* [Task description]
Please repeat, from the entries that follow, the lines from the one containing "August 2013 (200, 1889)" through the one containing "for investors (384, 13)" exactly, adding nothing.

##### Provided records

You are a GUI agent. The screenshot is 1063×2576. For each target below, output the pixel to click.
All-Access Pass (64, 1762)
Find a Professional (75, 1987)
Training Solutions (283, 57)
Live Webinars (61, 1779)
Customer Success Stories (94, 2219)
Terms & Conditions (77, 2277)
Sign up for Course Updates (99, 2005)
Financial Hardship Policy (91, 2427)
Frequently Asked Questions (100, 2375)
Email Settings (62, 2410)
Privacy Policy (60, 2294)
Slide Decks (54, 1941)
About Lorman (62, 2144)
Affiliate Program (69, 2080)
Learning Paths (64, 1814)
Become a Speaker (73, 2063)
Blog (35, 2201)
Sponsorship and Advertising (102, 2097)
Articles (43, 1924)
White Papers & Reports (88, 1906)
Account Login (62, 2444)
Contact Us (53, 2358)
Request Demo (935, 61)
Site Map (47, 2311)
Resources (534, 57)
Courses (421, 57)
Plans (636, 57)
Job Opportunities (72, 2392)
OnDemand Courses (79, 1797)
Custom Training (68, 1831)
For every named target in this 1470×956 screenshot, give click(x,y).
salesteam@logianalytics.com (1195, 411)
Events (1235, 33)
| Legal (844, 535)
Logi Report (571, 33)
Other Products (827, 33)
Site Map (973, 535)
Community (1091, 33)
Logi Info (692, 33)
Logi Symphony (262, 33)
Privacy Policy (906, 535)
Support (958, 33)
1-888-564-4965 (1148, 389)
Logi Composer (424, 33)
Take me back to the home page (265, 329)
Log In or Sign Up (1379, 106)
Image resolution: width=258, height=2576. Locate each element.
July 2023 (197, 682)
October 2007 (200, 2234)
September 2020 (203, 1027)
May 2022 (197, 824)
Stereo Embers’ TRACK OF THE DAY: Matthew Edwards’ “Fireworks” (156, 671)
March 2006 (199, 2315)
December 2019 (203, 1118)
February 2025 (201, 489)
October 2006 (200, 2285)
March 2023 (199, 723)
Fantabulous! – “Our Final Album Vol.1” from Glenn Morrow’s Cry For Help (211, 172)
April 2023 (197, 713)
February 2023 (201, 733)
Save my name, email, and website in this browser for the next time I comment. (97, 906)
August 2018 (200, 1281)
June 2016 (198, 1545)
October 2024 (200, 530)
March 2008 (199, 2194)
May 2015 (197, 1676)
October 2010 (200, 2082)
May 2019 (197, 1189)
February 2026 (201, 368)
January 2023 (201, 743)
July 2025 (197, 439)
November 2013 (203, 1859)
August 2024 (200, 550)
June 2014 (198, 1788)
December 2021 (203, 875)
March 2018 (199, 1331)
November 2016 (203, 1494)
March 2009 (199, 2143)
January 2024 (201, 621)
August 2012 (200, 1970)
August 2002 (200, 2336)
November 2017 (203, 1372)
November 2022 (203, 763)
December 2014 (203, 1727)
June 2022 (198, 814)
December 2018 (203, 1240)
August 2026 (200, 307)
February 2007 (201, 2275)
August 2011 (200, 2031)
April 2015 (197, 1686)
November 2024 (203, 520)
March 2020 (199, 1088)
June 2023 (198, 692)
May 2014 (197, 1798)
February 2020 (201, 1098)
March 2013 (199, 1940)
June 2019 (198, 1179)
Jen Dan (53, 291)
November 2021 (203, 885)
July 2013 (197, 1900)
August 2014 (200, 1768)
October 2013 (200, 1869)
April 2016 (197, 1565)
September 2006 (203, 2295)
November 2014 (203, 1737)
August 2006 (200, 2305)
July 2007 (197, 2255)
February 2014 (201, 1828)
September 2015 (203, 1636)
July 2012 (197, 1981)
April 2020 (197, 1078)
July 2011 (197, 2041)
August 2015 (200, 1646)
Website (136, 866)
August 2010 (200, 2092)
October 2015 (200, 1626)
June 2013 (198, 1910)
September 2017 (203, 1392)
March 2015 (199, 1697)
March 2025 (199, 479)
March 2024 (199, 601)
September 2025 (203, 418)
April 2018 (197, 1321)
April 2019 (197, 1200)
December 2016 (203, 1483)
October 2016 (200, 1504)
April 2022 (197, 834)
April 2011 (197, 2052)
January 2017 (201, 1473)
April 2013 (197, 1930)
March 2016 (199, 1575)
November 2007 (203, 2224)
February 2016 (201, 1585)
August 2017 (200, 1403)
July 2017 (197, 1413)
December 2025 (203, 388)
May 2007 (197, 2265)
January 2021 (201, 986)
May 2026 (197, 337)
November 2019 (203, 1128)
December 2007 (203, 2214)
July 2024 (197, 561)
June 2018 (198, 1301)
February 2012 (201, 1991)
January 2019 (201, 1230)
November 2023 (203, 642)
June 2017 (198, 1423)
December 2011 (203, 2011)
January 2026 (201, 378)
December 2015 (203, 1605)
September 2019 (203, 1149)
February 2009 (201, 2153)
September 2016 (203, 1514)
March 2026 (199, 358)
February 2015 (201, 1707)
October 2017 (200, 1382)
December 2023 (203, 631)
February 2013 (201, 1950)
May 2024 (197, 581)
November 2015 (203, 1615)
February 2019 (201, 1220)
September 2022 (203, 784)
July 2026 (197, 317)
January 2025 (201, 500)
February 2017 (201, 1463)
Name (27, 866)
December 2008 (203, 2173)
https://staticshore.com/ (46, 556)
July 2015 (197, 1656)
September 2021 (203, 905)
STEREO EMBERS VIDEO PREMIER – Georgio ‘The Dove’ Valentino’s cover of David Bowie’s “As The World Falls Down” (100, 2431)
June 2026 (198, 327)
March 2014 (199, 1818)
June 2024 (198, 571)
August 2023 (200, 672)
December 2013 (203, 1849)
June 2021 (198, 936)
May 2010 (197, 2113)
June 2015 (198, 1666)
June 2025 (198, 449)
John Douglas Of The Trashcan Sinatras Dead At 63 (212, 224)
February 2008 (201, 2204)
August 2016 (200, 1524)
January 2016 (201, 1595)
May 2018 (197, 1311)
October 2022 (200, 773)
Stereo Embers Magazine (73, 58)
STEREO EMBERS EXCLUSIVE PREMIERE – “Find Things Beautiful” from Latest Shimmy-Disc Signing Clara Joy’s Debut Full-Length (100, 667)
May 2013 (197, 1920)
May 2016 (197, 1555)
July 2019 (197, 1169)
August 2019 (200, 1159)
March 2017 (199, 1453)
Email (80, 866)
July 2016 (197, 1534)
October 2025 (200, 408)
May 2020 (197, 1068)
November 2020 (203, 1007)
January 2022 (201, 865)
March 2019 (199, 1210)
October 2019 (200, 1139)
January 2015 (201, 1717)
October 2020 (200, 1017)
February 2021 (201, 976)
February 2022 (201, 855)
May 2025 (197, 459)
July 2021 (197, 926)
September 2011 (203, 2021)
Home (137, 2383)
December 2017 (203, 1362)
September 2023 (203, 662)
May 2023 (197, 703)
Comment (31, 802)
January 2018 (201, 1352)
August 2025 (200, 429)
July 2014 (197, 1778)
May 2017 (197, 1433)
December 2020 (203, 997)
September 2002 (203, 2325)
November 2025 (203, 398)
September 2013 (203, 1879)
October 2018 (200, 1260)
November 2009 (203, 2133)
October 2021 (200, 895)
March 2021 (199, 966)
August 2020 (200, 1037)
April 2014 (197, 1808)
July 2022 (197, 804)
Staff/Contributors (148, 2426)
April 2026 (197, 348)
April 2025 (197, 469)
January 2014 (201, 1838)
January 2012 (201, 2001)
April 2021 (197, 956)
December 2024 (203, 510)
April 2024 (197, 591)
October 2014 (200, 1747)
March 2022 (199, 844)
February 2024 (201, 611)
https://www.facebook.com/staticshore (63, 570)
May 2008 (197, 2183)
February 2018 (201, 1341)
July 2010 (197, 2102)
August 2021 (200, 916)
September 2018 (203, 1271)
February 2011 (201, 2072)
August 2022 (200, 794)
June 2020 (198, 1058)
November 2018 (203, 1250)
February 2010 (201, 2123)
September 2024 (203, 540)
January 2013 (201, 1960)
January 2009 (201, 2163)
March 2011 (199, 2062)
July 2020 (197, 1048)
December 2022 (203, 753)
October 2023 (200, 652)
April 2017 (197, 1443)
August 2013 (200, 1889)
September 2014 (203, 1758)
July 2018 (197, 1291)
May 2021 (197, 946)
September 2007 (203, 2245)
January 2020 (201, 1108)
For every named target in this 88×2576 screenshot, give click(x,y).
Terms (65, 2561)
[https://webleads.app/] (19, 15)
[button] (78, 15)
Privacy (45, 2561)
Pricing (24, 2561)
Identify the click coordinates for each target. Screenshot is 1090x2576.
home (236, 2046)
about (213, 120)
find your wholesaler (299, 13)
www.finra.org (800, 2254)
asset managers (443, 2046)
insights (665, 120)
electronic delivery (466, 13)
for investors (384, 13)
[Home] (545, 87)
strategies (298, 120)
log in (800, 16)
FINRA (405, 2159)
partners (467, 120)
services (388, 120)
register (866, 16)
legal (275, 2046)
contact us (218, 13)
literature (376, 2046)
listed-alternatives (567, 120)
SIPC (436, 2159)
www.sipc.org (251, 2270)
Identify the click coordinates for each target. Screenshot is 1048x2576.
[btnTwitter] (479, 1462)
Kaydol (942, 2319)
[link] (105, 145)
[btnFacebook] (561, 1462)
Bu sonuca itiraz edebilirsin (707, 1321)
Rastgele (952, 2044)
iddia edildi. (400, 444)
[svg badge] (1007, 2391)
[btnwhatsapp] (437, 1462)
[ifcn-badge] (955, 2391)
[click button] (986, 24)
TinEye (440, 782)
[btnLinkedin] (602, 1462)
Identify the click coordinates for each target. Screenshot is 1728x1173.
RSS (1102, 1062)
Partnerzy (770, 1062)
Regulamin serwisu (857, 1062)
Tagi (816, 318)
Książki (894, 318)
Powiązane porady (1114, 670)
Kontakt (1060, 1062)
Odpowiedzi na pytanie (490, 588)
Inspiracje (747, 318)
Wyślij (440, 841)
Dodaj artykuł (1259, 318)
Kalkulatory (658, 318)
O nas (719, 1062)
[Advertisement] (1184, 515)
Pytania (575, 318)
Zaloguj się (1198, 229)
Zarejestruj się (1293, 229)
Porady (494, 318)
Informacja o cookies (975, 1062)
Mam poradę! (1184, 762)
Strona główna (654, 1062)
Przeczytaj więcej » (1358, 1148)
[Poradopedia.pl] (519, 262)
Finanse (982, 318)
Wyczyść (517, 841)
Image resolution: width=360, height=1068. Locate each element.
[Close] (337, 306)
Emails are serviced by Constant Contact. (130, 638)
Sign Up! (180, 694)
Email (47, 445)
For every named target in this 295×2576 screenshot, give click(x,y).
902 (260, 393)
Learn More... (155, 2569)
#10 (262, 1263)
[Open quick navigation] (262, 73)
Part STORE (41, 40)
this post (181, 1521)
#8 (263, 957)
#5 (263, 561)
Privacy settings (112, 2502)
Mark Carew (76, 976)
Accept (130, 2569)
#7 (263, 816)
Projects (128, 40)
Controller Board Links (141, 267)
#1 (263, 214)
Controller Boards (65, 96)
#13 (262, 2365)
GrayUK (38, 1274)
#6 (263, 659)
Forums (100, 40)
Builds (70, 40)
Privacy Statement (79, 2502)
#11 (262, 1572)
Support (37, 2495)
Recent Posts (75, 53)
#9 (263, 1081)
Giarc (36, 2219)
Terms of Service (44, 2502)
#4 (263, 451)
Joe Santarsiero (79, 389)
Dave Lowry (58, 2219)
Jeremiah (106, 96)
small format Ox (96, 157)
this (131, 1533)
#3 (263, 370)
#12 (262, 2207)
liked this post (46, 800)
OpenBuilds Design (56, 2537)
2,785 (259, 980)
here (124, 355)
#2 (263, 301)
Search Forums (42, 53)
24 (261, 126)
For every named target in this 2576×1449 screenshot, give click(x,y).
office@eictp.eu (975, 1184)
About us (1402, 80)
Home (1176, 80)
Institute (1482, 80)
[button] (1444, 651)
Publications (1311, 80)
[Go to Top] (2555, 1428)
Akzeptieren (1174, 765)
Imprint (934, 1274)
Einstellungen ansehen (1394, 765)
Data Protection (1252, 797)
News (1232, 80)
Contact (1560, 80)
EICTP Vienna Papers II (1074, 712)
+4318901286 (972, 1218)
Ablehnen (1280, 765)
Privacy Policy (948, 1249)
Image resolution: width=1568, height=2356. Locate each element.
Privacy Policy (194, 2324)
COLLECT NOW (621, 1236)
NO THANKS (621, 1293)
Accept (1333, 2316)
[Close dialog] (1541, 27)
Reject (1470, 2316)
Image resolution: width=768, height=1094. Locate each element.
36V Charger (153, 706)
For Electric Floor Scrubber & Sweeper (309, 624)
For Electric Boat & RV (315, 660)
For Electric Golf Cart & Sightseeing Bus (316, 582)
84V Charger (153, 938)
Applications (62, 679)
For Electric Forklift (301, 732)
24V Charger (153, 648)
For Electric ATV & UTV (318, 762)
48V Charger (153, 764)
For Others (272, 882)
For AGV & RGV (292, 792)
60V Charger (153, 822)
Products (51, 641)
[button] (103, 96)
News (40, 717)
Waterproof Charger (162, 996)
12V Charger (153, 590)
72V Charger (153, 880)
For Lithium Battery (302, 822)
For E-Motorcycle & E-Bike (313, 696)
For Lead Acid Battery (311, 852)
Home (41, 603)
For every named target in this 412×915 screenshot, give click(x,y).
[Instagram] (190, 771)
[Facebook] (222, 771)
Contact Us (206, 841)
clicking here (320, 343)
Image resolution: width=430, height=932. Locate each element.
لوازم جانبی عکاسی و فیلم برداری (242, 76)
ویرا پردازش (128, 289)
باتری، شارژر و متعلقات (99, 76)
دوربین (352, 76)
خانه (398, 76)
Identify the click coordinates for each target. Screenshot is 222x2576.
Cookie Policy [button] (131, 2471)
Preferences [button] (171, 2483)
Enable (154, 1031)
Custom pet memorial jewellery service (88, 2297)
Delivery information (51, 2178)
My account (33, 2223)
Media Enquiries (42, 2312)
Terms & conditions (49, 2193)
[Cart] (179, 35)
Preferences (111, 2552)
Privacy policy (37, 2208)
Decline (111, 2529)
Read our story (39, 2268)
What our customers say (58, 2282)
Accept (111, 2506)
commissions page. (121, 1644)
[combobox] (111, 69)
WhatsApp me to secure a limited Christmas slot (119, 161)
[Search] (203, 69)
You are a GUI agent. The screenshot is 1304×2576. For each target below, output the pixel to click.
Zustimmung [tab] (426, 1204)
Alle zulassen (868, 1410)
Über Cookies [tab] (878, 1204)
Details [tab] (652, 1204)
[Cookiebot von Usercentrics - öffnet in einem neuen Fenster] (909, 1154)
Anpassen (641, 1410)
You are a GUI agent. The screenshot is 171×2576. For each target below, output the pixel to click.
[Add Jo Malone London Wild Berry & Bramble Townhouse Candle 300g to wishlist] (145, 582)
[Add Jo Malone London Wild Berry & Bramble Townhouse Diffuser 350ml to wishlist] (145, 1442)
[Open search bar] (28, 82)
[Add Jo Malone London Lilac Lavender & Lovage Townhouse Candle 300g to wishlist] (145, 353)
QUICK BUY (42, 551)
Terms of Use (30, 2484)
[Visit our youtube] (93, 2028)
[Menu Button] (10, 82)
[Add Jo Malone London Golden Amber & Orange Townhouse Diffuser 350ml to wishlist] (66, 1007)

##########

* [Finished exercise]
August 2013 (200, 1889)
September 2014 (203, 1758)
July 2018 (197, 1291)
May 2021 (197, 946)
September 2007 (203, 2245)
January 2020 (201, 1108)
For every named target in this 88×2576 screenshot, give click(x,y).
Terms (65, 2561)
[https://webleads.app/] (19, 15)
[button] (78, 15)
Privacy (45, 2561)
Pricing (24, 2561)
Identify the click coordinates for each target. Screenshot is 1090x2576.
home (236, 2046)
about (213, 120)
find your wholesaler (299, 13)
www.finra.org (800, 2254)
asset managers (443, 2046)
insights (665, 120)
electronic delivery (466, 13)
for investors (384, 13)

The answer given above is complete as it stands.